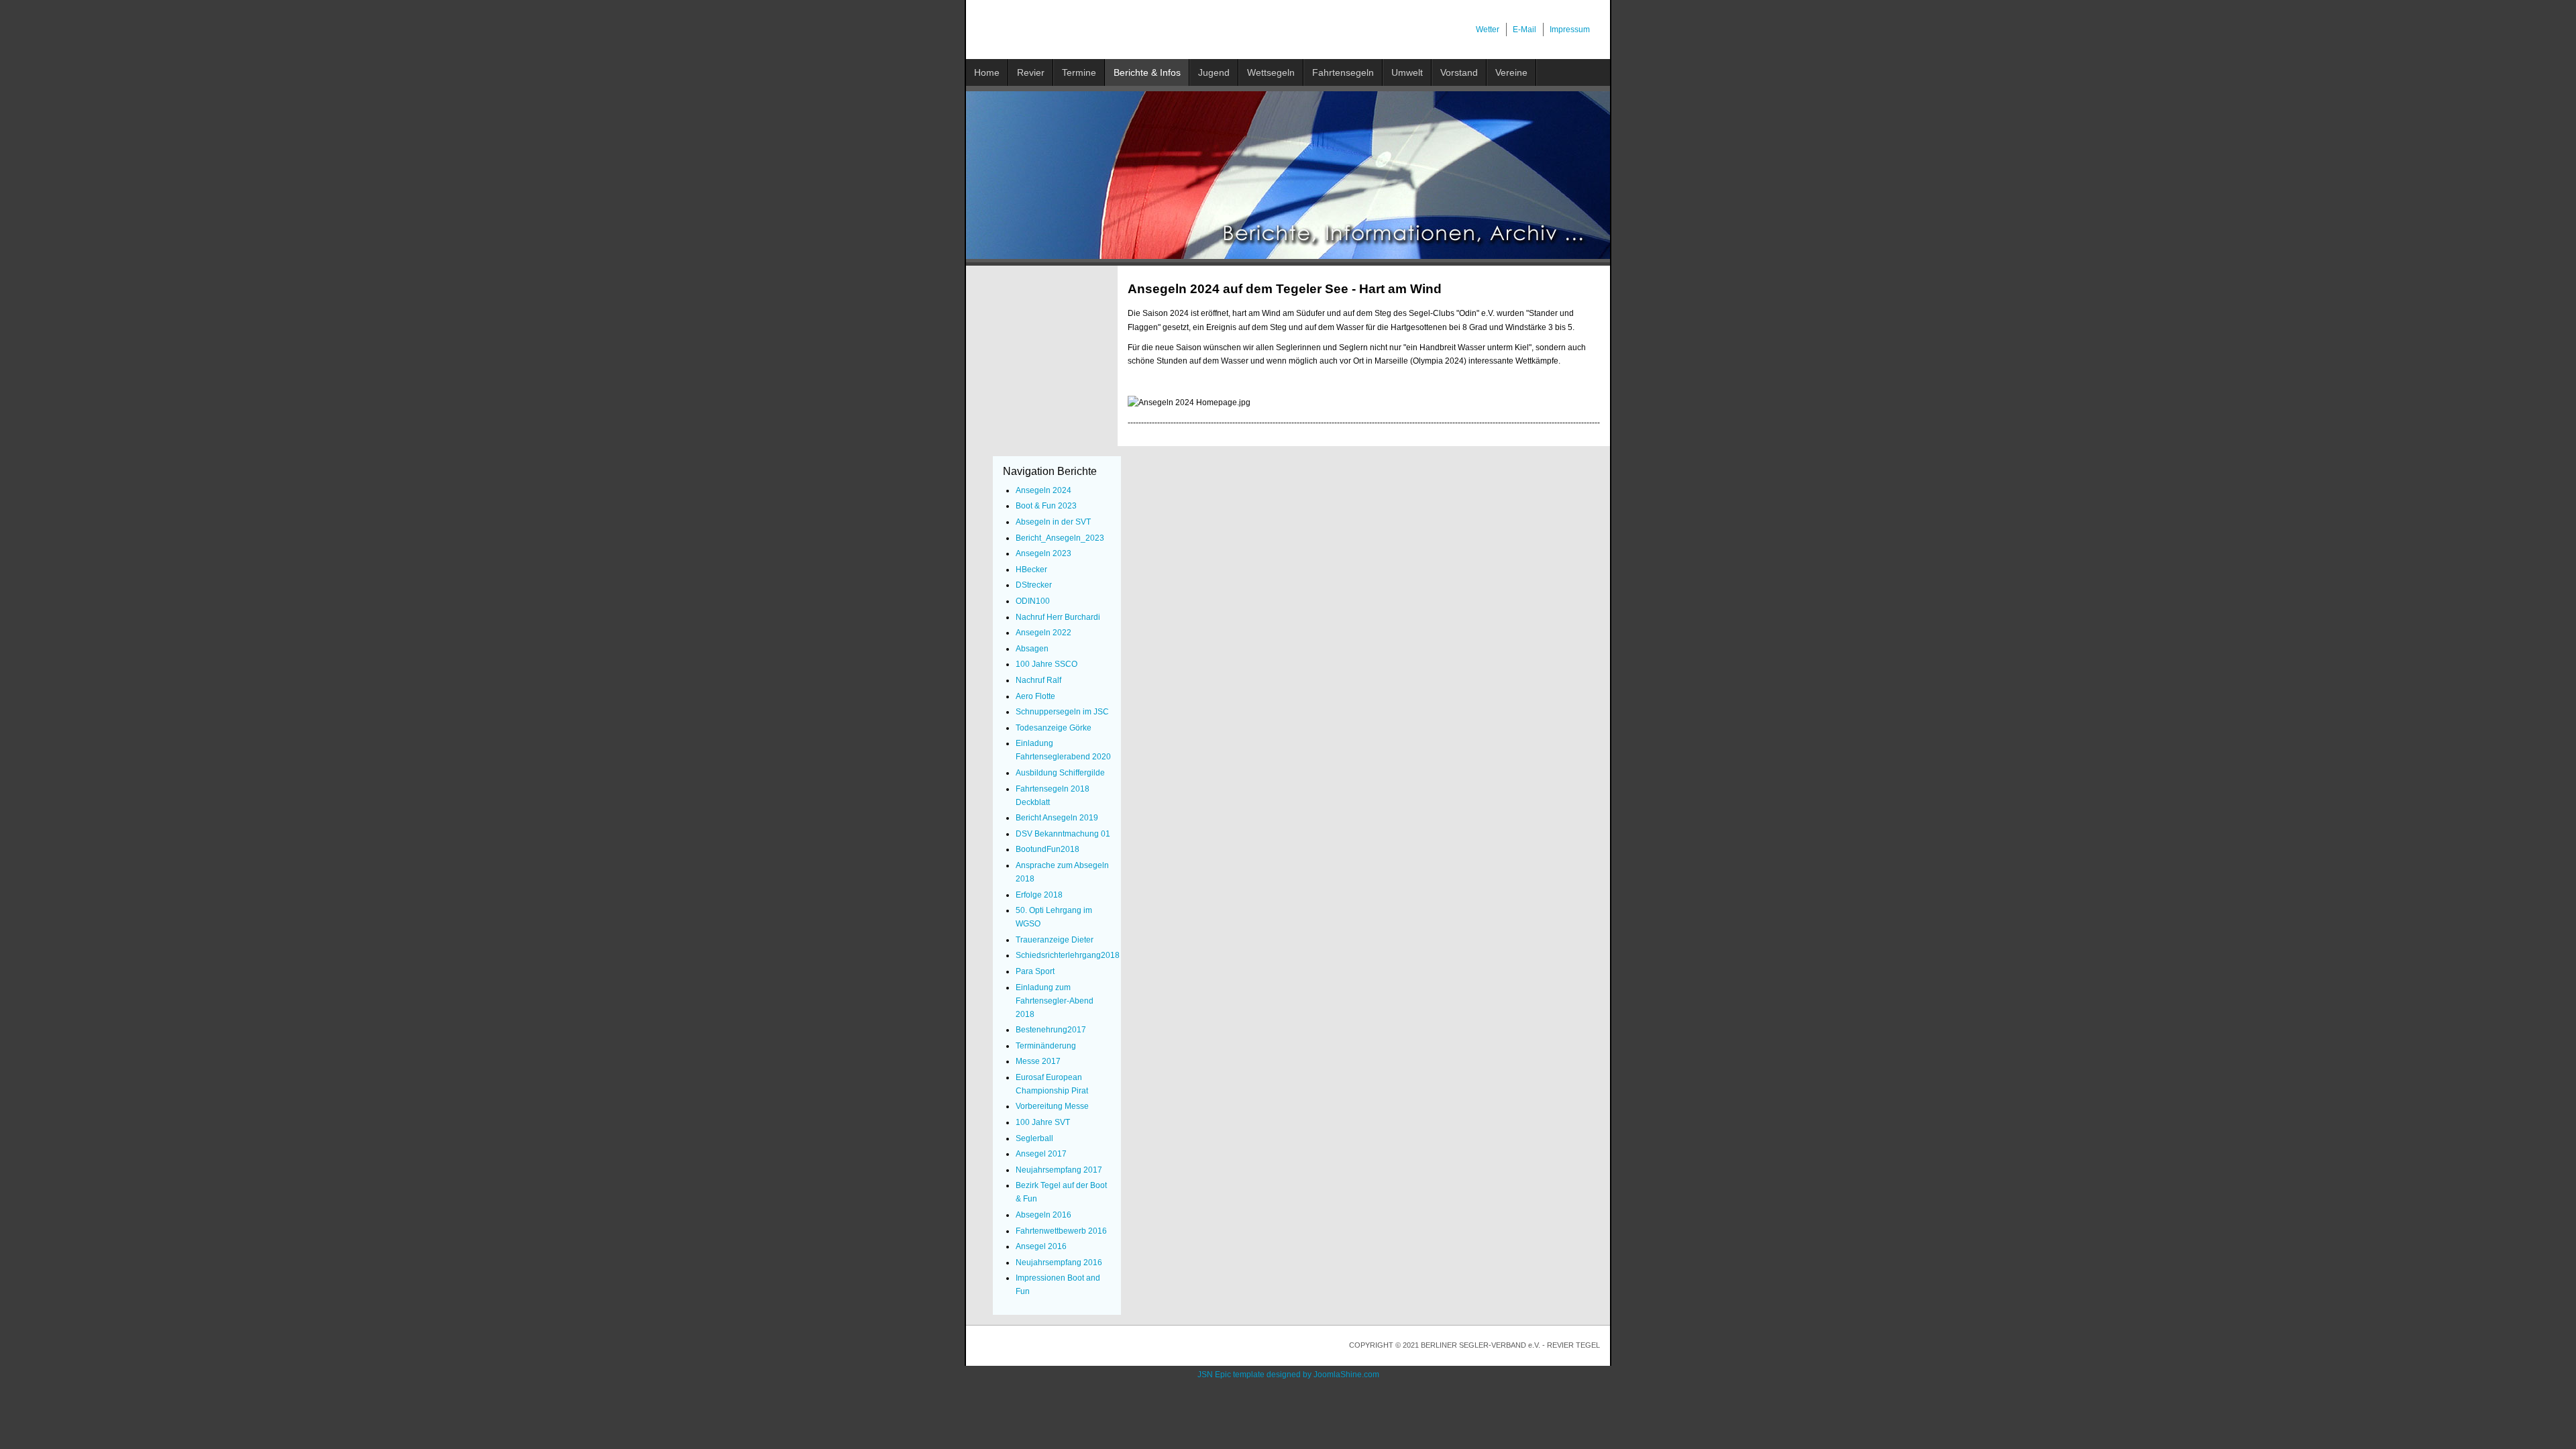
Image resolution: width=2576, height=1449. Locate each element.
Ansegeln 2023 (1043, 553)
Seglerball (1034, 1138)
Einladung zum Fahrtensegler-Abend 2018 (1054, 1001)
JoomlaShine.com (1346, 1374)
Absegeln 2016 (1043, 1215)
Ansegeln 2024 (1043, 490)
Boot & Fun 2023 (1046, 506)
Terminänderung (1046, 1046)
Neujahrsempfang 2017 (1059, 1170)
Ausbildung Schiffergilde (1060, 772)
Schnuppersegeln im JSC (1062, 711)
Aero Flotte (1035, 696)
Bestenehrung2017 (1051, 1029)
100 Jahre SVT (1043, 1122)
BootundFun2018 (1047, 849)
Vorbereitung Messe (1052, 1106)
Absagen (1032, 648)
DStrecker (1034, 585)
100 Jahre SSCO (1046, 664)
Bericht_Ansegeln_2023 (1060, 538)
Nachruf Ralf (1038, 680)
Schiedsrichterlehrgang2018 (1068, 955)
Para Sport (1035, 971)
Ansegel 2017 (1041, 1154)
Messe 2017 (1038, 1061)
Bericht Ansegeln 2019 (1057, 817)
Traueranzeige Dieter (1054, 940)
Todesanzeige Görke (1053, 728)
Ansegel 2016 (1041, 1246)
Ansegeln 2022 (1043, 632)
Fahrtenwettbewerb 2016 (1061, 1231)
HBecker (1031, 569)
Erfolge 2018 (1039, 895)
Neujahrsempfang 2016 (1059, 1262)
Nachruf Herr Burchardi (1058, 617)
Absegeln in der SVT (1053, 522)
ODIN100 (1033, 601)
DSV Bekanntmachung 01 (1063, 834)
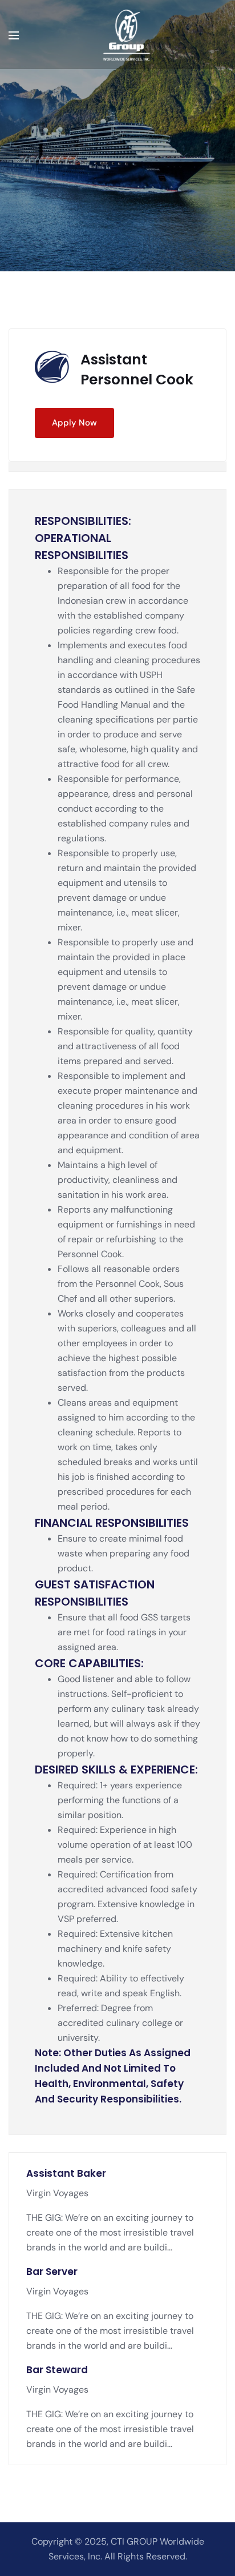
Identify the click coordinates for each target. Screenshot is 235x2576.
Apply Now (74, 422)
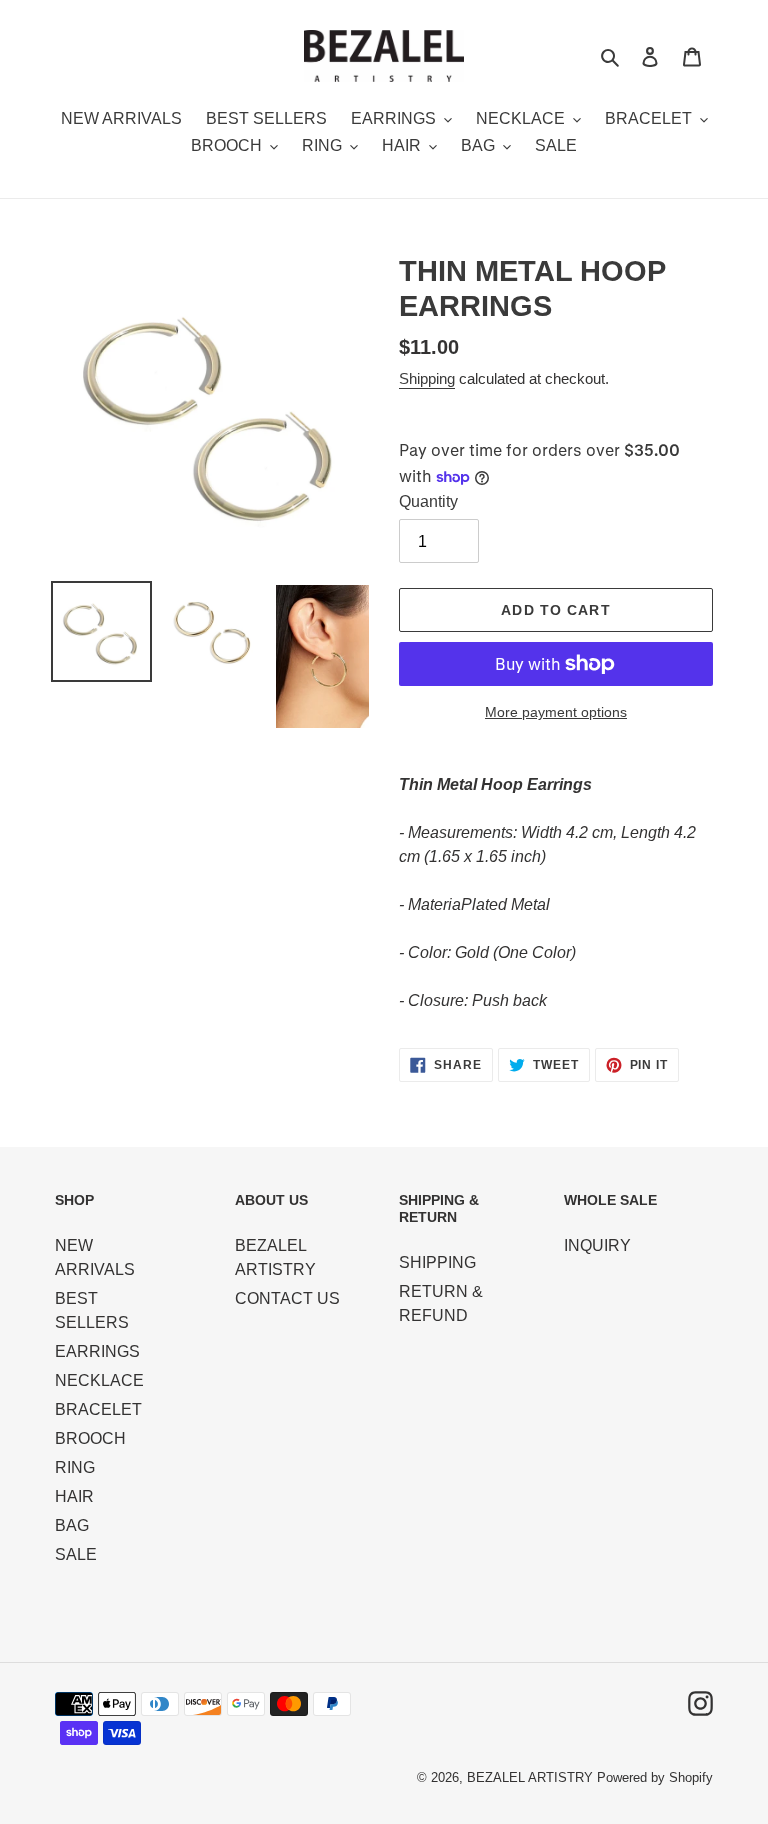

****************

**Task to carry out:** Word for word, restate all of the data, but do not copy the pictures.

**Finished exercise:**
Image resolution: width=2576, height=1449. Locate each element.
Ansegeln 2023 (1043, 553)
Seglerball (1034, 1138)
Einladung zum Fahrtensegler-Abend 2018 (1054, 1001)
JoomlaShine.com (1346, 1374)
Absegeln 2016 (1043, 1215)
Ansegeln 2024 (1043, 490)
Boot & Fun 2023 (1046, 506)
Terminänderung (1046, 1046)
Neujahrsempfang 2017 (1059, 1170)
Ausbildung Schiffergilde (1060, 772)
Schnuppersegeln im JSC (1062, 711)
Aero Flotte (1035, 696)
Bestenehrung2017 (1051, 1029)
100 Jahre SVT (1043, 1122)
BootundFun2018 (1047, 849)
Vorbereitung Messe (1052, 1106)
Absagen (1032, 648)
DStrecker (1034, 585)
100 Jahre SSCO (1046, 664)
Bericht_Ansegeln_2023 (1060, 538)
Nachruf Ralf (1038, 680)
Schiedsrichterlehrgang2018 (1068, 955)
Para Sport (1035, 971)
Ansegel 2017 (1041, 1154)
Messe 2017 (1038, 1061)
Bericht Ansegeln 2019 (1057, 817)
Traueranzeige Dieter (1054, 940)
Todesanzeige Görke (1053, 728)
Ansegel 2016 (1041, 1246)
Ansegeln 2022 (1043, 632)
Fahrtenwettbewerb 2016 (1061, 1231)
HBecker (1031, 569)
Erfolge 2018 (1039, 895)
Neujahrsempfang 2016 (1059, 1262)
Nachruf Herr Burchardi (1058, 617)
Absegeln in der SVT (1053, 522)
ODIN100 (1033, 601)
DSV Bekanntmachung 01 (1063, 834)
Identify the click coordinates for each target. Screenshot is 235x2576.
Apply Now (74, 422)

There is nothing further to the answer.